Like I said in the question, I figured this was pretty simple, especially with the requests library, so I developed a script to do this. I started with the Riak keys=true
(i.e. non-chunked) mode, but that failed on my larger buckets. I switched to chunked mode (keys=stream
), but the output was not a single JSON object anymore, but a series of concatenated objects (i.e. {...}{...}...{...}
. A colleague provided me with a regex to split the JSON objects out from the aggregated Riak response, which I parsed and processed sequentially. Not too bad. Here's the code:
#!/usr/bin/python
# script to delete all keys in a Riak bucket
import json
import re
import requests
import sys
def processChunk(chunk):
global key_count
obj = json.loads(chunk.group(2))
if 'keys' in obj:
for key in obj['keys']:
r = requests.delete(sys.argv[1] + '/' + key)

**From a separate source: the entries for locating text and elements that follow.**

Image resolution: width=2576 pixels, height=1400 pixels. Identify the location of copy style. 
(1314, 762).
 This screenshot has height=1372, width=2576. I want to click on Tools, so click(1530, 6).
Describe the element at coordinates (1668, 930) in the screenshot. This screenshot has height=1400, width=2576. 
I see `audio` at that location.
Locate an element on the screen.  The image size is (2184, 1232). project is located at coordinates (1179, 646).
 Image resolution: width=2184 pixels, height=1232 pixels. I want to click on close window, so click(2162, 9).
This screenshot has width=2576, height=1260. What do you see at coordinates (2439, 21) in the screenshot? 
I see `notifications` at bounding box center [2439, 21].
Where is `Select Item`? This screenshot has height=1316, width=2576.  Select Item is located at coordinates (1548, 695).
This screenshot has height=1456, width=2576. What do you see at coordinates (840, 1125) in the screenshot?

print 'delete key', key, 'response', r.status_code
key_count += 1
if len(sys.argv) != 2:
print 'Usage: {0} <http://riak_host:8098/riak/bucket_name>'.format(sys.argv[0])
print 'Set riak_host and bucket_name appropriately for your Riak cluster.'
exit(0)
r = requests.get(sys.argv[1] + '?keys=stream')
content = ''
key_count = 0
for chunk in r.iter_content():
if chunk:
content += chunk
re.sub(r'(?=(^|})({.*?})(?={|$))', processChunk, content)
print 'Deleted', key_count, 'keys'
While my problem is largely solved at this point, I suspect there are better solutions out there. I welcome people to add them on this page. I won't accept my own answer unless no alternatives are provided after a few weeks.